Well, for what it's worth, here's my view. He says he's not attracted to her anymore. You say she hasn't really changed all that much.
This leads me to believe it is more psychological. Translated, that means she just isn't as much fun to be around as before. If she was, and her looks hasn't changed much, he would still feel the same as before, and would thoroughly enjoy her (Even intimately).
Our opinions of others shape how we see them, both physically and psychologically. So, either she has changed in some ways (behaviorally), or he has changed in some ways (Perhaps not happy inside for other reasons), or perhaps both, and that emotional feeling towards her has been altered, which affects how he sees her physically as well.
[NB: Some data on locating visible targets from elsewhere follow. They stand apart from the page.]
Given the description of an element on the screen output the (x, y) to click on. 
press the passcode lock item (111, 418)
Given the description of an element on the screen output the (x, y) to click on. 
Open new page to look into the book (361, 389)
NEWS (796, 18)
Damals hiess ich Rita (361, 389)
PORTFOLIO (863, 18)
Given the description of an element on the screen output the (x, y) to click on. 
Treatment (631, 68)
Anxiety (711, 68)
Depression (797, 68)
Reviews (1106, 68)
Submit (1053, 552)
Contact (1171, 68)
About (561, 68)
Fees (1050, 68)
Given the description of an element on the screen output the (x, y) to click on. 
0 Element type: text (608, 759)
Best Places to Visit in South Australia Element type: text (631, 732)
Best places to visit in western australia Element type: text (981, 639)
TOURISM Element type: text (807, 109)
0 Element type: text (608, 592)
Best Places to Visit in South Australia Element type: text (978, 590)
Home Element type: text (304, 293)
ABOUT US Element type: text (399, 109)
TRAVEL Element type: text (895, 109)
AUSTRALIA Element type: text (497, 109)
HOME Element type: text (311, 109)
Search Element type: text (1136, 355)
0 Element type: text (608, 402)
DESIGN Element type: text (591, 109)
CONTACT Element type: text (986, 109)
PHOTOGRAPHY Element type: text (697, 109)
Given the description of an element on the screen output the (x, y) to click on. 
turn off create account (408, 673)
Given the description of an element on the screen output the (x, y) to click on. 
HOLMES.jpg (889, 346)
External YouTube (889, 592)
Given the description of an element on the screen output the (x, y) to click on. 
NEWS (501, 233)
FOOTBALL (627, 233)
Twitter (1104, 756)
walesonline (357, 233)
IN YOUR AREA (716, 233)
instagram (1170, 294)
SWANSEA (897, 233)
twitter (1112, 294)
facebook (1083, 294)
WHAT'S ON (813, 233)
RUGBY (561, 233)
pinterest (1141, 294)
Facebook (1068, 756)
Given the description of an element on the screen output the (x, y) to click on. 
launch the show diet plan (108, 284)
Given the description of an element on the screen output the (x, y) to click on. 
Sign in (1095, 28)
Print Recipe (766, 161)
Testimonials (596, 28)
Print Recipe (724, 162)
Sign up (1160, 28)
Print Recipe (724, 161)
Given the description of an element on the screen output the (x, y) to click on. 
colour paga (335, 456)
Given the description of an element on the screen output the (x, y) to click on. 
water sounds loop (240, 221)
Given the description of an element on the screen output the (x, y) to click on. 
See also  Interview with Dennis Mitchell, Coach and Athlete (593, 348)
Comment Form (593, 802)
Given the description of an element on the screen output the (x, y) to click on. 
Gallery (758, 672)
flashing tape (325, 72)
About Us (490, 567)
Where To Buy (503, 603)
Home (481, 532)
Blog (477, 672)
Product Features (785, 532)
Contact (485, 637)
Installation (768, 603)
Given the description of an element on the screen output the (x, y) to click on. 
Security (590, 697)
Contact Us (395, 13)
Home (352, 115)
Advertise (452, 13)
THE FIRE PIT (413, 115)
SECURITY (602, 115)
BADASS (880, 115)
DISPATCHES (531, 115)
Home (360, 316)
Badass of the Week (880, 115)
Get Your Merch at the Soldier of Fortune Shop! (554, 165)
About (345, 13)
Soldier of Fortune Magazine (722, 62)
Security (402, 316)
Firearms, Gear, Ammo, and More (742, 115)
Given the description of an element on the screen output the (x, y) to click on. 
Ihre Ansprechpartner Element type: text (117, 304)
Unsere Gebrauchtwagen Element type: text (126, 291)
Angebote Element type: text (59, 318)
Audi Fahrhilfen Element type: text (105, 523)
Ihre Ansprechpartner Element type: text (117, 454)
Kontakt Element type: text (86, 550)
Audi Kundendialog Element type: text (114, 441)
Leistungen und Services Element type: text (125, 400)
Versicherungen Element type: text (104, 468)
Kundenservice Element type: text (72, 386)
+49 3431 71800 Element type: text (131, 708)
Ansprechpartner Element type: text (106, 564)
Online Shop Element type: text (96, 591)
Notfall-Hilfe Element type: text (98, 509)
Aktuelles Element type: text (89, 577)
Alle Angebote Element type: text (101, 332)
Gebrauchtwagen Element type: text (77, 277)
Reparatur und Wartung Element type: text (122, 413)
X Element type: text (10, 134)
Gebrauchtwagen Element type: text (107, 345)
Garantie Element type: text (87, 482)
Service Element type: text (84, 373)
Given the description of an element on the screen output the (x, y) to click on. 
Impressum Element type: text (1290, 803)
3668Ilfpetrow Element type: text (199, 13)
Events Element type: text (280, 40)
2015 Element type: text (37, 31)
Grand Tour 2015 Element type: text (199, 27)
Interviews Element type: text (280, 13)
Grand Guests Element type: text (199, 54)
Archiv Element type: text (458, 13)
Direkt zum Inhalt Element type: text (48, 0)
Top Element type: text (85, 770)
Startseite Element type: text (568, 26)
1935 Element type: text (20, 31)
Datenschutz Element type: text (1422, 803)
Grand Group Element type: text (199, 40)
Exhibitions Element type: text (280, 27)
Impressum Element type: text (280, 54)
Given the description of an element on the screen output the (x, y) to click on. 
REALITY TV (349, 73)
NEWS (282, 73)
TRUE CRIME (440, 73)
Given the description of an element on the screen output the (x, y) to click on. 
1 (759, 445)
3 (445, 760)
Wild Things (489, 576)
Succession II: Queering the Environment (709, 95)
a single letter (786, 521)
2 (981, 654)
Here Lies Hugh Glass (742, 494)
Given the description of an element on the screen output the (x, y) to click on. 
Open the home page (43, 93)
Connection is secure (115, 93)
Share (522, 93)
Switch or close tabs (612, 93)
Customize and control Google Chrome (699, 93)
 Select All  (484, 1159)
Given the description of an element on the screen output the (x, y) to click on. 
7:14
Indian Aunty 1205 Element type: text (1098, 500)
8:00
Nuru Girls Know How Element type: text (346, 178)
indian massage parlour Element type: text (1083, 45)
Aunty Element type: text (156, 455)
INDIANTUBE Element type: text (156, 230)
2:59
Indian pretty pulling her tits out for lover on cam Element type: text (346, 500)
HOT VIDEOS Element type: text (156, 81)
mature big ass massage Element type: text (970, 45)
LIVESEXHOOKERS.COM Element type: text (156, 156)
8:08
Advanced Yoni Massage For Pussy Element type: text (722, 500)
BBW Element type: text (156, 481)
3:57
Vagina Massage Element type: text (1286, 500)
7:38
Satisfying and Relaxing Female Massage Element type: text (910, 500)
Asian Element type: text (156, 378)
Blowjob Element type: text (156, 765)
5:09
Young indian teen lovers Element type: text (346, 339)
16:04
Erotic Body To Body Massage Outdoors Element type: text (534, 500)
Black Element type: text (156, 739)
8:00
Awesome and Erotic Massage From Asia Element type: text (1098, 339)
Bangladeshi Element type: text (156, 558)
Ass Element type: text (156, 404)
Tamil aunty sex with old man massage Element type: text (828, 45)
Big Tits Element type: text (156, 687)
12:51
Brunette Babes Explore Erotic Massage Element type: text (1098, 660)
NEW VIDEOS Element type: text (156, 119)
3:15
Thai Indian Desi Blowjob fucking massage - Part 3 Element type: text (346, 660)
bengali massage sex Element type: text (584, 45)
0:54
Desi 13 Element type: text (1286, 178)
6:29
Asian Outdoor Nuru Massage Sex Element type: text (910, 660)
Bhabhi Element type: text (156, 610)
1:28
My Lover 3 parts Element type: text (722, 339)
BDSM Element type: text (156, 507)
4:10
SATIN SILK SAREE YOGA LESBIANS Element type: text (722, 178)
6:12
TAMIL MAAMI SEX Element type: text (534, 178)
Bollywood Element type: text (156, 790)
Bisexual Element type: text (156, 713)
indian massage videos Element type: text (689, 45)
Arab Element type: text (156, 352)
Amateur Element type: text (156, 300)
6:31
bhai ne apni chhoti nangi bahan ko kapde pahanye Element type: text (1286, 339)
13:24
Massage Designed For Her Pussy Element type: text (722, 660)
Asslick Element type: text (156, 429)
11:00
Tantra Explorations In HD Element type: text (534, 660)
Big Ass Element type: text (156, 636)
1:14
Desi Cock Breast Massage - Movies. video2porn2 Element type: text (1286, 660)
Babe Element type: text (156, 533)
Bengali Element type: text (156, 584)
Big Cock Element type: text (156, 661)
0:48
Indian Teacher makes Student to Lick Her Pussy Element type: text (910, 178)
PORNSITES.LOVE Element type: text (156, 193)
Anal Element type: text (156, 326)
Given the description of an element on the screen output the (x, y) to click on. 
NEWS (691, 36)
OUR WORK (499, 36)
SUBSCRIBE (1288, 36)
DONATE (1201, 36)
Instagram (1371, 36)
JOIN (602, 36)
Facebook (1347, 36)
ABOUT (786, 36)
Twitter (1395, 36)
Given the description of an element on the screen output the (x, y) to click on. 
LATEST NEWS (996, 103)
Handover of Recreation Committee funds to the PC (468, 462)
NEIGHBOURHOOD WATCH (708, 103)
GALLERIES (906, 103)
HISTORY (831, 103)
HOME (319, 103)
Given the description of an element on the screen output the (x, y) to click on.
Our mind discounts physical appearance, to some degree, when we find that person attractive in other ways.
Even though they still do things together, he may be experiencing it as an effort to try and salvage something he is not necessarily desiring, and so it isn't really the fun and enjoyable experience it should be.
If this assessment is true, then he would need to figure out what has changed, and be willing to look introspectively at himself as well, to see what might have contributed to the way he sees her now. Maybe it can be altered. Whatever the case, I don't think he should place the burden on her to make him happy. That needs to come from within, and then he brings that happiness to the relationship to add some flame back to the fire.
That'll cost you a nickel, but I'm willing to negotiate.